* **TASK GOAL**
Look through the listing below, find every line with the string "agent", and copy it.

* **DATA TO USE**
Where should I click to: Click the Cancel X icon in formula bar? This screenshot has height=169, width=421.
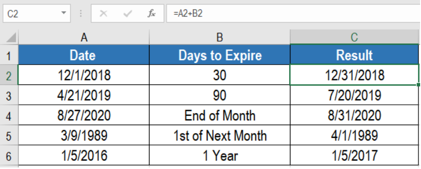104,13
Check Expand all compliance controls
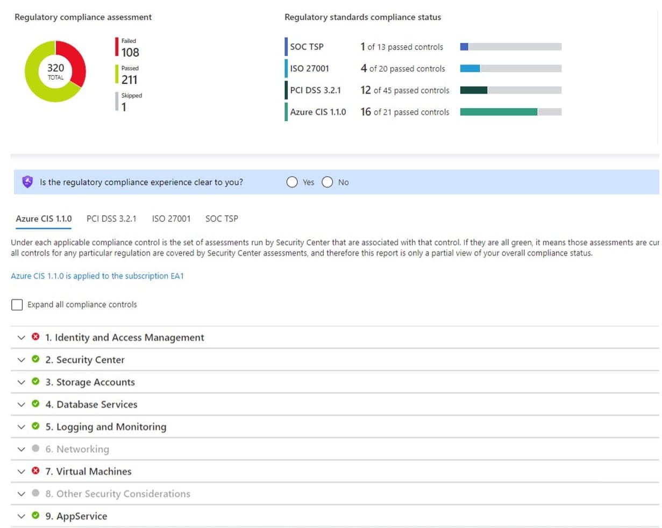Viewport: 662px width, 528px height. [x=17, y=305]
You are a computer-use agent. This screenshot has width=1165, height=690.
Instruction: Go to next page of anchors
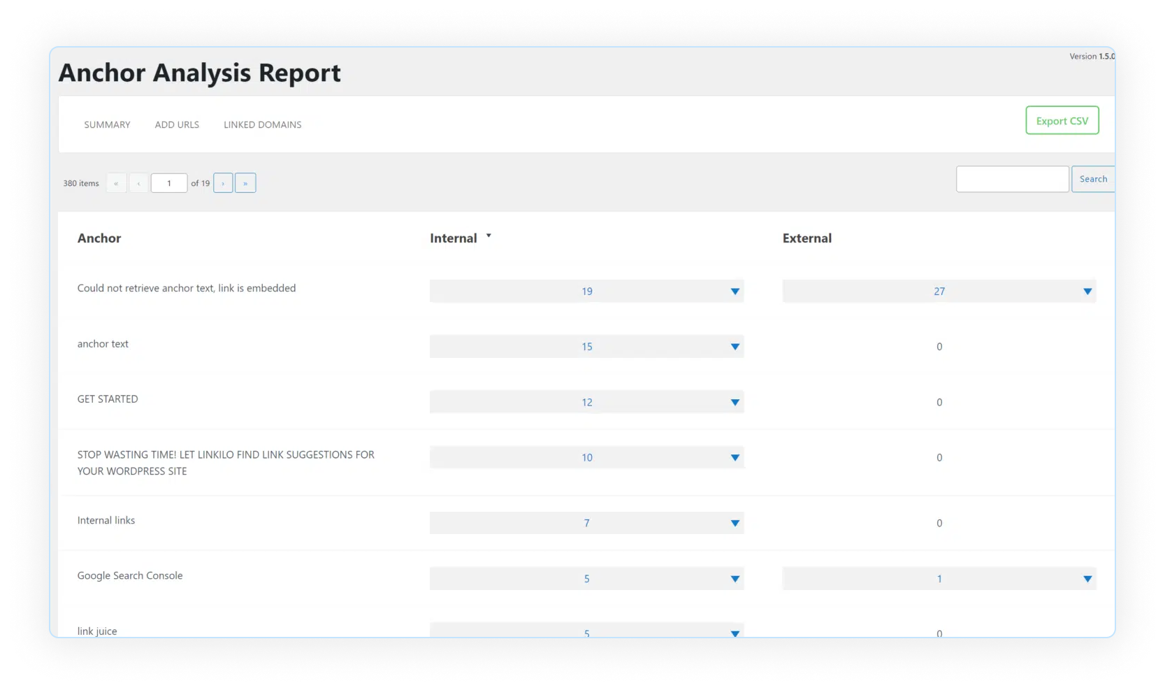223,183
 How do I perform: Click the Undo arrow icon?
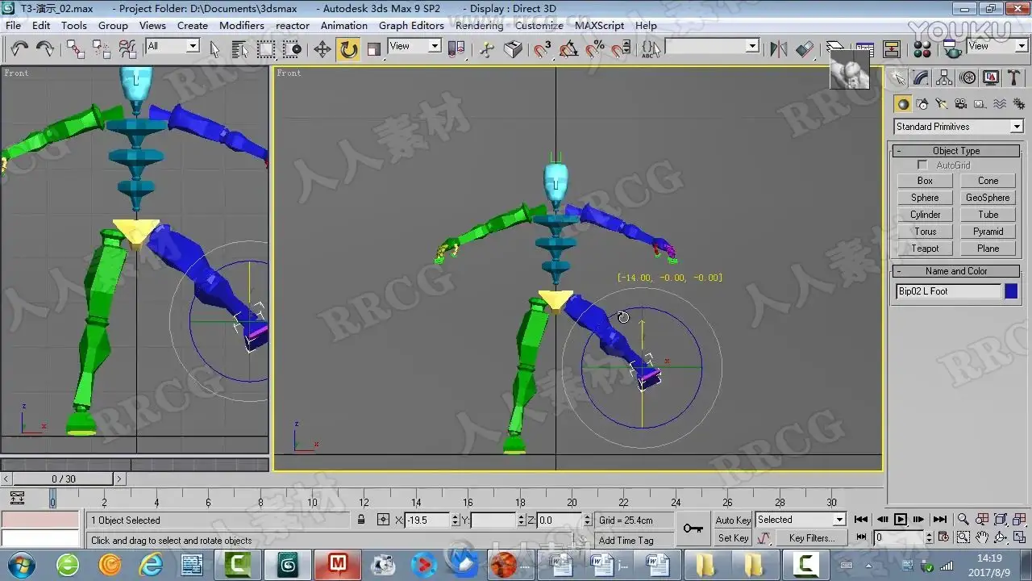19,49
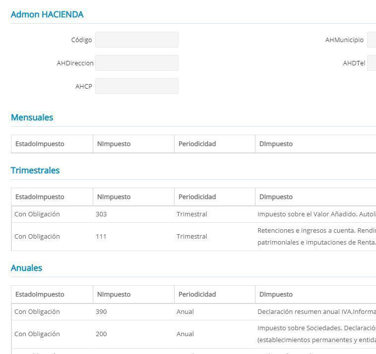Select the Impuesto sobre Sociedades description cell
This screenshot has width=376, height=354.
click(x=316, y=334)
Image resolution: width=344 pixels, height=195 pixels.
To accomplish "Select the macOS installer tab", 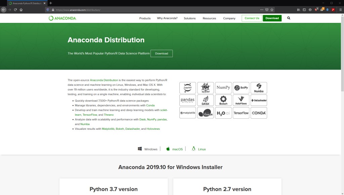I will pos(175,149).
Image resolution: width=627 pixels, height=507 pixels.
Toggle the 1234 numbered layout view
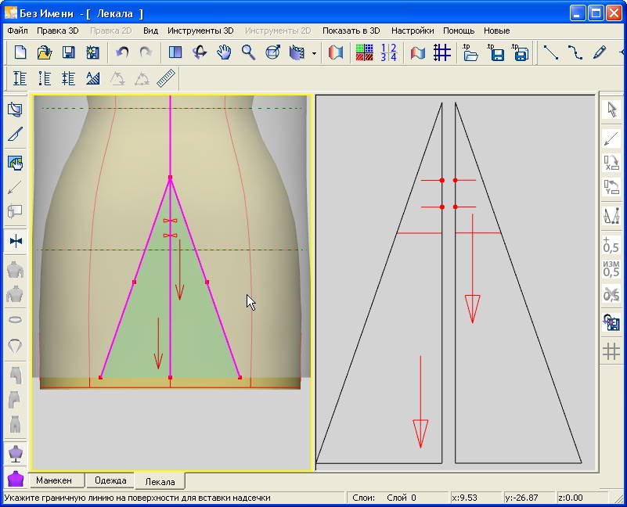coord(388,53)
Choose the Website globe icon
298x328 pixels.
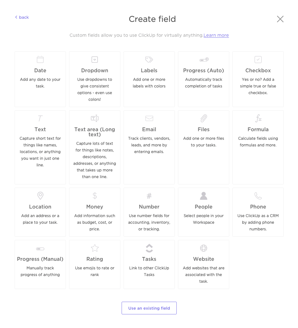[204, 248]
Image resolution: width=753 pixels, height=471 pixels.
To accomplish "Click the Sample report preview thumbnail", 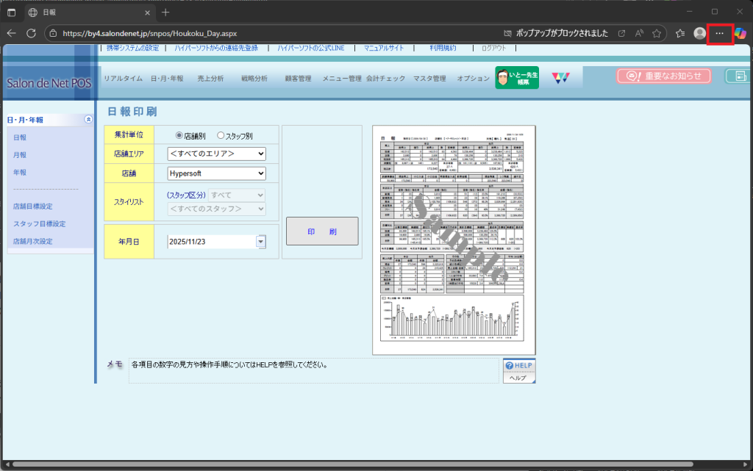I will click(x=454, y=240).
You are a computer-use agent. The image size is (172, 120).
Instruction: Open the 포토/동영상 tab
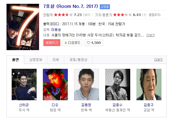pyautogui.click(x=78, y=60)
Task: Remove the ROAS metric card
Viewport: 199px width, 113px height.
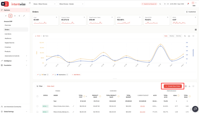Action: (195, 17)
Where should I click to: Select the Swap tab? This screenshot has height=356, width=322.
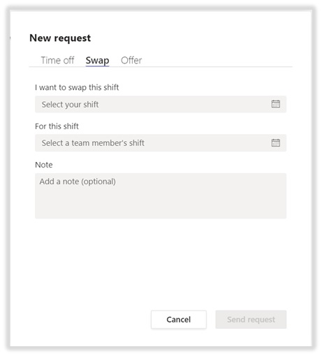[97, 61]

* **YOUR RESPONSE**
You are a computer-use agent. This screenshot has width=1165, height=690.
You are a computer-use agent. The image size is (172, 120).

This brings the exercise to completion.